__Data records__
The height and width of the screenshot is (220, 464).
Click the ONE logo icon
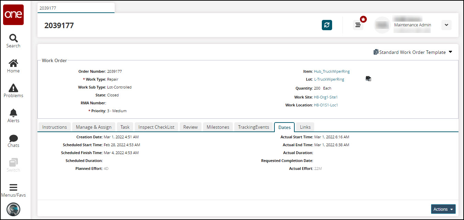(x=13, y=15)
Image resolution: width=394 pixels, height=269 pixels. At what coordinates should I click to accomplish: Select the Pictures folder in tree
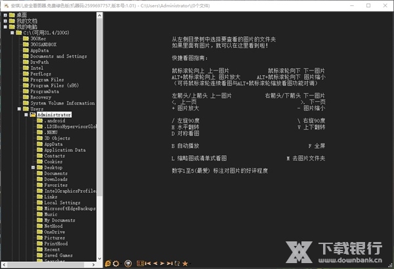tap(55, 237)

__Task prompt__
A faithful copy of the records above, without images, is what to give back.

__Answer box__
The height and width of the screenshot is (220, 464).
Click the ONE logo icon
(x=13, y=15)
Image resolution: width=394 pixels, height=269 pixels. At what coordinates should I click to accomplish: Select the Pictures folder in tree
tap(55, 237)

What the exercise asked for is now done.